Input material Start Marker

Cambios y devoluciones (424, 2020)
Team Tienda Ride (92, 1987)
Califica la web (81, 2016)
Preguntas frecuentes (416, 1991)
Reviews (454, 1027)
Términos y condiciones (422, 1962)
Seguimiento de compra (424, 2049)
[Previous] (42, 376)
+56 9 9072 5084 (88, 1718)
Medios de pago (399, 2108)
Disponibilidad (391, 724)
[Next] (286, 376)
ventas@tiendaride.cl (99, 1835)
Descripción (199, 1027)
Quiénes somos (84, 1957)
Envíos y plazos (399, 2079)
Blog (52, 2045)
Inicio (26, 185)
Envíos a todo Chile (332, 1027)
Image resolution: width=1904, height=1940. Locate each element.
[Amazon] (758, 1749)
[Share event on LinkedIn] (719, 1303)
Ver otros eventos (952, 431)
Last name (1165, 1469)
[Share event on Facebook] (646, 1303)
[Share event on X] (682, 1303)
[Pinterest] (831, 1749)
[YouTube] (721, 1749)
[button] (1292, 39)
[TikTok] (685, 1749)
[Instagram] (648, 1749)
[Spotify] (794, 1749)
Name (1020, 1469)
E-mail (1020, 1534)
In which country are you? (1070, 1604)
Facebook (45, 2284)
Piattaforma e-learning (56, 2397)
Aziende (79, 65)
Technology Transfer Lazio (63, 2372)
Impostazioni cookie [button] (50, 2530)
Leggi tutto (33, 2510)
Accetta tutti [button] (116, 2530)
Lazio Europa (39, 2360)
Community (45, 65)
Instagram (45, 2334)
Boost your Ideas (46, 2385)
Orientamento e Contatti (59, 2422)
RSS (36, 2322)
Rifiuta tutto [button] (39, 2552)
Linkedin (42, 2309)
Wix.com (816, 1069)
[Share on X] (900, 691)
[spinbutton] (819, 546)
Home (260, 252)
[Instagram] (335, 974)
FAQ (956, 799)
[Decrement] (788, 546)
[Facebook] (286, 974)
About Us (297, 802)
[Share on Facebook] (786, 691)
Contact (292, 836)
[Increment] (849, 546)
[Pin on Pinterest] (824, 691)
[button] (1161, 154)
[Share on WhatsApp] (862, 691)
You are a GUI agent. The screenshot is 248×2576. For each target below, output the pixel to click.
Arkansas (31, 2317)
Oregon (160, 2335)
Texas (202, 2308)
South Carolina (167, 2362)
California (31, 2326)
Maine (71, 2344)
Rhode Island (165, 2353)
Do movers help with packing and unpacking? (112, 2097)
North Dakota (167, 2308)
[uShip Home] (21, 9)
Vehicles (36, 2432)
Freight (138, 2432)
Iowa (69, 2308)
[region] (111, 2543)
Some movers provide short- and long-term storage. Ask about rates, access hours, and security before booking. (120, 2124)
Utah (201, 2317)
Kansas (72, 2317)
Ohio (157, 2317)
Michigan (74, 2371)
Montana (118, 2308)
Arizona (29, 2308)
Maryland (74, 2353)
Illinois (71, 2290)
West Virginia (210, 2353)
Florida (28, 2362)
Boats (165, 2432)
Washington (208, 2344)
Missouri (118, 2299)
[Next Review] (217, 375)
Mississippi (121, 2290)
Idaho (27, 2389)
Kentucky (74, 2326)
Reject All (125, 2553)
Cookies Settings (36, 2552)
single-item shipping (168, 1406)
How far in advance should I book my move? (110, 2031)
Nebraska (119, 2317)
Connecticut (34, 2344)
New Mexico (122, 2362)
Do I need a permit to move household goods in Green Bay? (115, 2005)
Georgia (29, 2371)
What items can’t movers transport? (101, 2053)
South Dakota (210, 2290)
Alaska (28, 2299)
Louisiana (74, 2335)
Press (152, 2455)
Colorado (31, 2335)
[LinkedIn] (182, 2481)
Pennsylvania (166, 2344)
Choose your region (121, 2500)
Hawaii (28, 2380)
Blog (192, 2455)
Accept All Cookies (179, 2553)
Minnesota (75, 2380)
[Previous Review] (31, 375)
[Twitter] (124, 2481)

Input material End Marker

Task directions –
Write every record out again, letter for letter.

The completed task –
Cambios y devoluciones (424, 2020)
Team Tienda Ride (92, 1987)
Califica la web (81, 2016)
Preguntas frecuentes (416, 1991)
Reviews (454, 1027)
Términos y condiciones (422, 1962)
Seguimiento de compra (424, 2049)
[Previous] (42, 376)
+56 9 9072 5084 (88, 1718)
Medios de pago (399, 2108)
Disponibilidad (391, 724)
[Next] (286, 376)
ventas@tiendaride.cl (99, 1835)
Descripción (199, 1027)
Quiénes somos (84, 1957)
Envíos y plazos (399, 2079)
Blog (52, 2045)
Inicio (26, 185)
Envíos a todo Chile (332, 1027)
Image resolution: width=1904, height=1940. Locate each element.
[Amazon] (758, 1749)
[Share event on LinkedIn] (719, 1303)
Ver otros eventos (952, 431)
Last name (1165, 1469)
[Share event on Facebook] (646, 1303)
[Share event on X] (682, 1303)
[Pinterest] (831, 1749)
[YouTube] (721, 1749)
[button] (1292, 39)
[TikTok] (685, 1749)
[Instagram] (648, 1749)
[Spotify] (794, 1749)
Name (1020, 1469)
E-mail (1020, 1534)
In which country are you? (1070, 1604)
Facebook (45, 2284)
Piattaforma e-learning (56, 2397)
Aziende (79, 65)
Technology Transfer Lazio (63, 2372)
Impostazioni cookie [button] (50, 2530)
Leggi tutto (33, 2510)
Accetta tutti [button] (116, 2530)
Lazio Europa (39, 2360)
Community (45, 65)
Instagram (45, 2334)
Boost your Ideas (46, 2385)
Orientamento e Contatti (59, 2422)
RSS (36, 2322)
Rifiuta tutto [button] (39, 2552)
Linkedin (42, 2309)
Wix.com (816, 1069)
[Share on X] (900, 691)
[spinbutton] (819, 546)
Home (260, 252)
[Instagram] (335, 974)
FAQ (956, 799)
[Decrement] (788, 546)
[Facebook] (286, 974)
About Us (297, 802)
[Share on Facebook] (786, 691)
Contact (292, 836)
[Increment] (849, 546)
[Pin on Pinterest] (824, 691)
[button] (1161, 154)
[Share on WhatsApp] (862, 691)
You are a GUI agent. The screenshot is 248×2576. For each target below, output the pixel to click.
Arkansas (31, 2317)
Oregon (160, 2335)
Texas (202, 2308)
South Carolina (167, 2362)
California (31, 2326)
Maine (71, 2344)
Rhode Island (165, 2353)
Do movers help with packing and unpacking? (112, 2097)
North Dakota (167, 2308)
[uShip Home] (21, 9)
Vehicles (36, 2432)
Freight (138, 2432)
Iowa (69, 2308)
[region] (111, 2543)
Some movers provide short- and long-term storage. Ask about rates, access hours, and security before booking. (120, 2124)
Utah (201, 2317)
Kansas (72, 2317)
Ohio (157, 2317)
Michigan (74, 2371)
Montana (118, 2308)
Arizona (29, 2308)
Maryland (74, 2353)
Illinois (71, 2290)
West Virginia (210, 2353)
Florida (28, 2362)
Boats (165, 2432)
Washington (208, 2344)
Missouri (118, 2299)
[Next Review] (217, 375)
Mississippi (121, 2290)
Idaho (27, 2389)
Kentucky (74, 2326)
Reject All (125, 2553)
Cookies Settings (36, 2552)
single-item shipping (168, 1406)
How far in advance should I book my move? (110, 2031)
Nebraska (119, 2317)
Connecticut (34, 2344)
New Mexico (122, 2362)
Do I need a permit to move household goods in Green Bay? (115, 2005)
Georgia (29, 2371)
What items can’t movers transport? (101, 2053)
South Dakota (210, 2290)
Alaska (28, 2299)
Louisiana (74, 2335)
Press (152, 2455)
Colorado (31, 2335)
[LinkedIn] (182, 2481)
Pennsylvania (166, 2344)
Choose your region (121, 2500)
Hawaii (28, 2380)
Blog (192, 2455)
Accept All Cookies (179, 2553)
Minnesota (75, 2380)
[Previous Review] (31, 375)
[Twitter] (124, 2481)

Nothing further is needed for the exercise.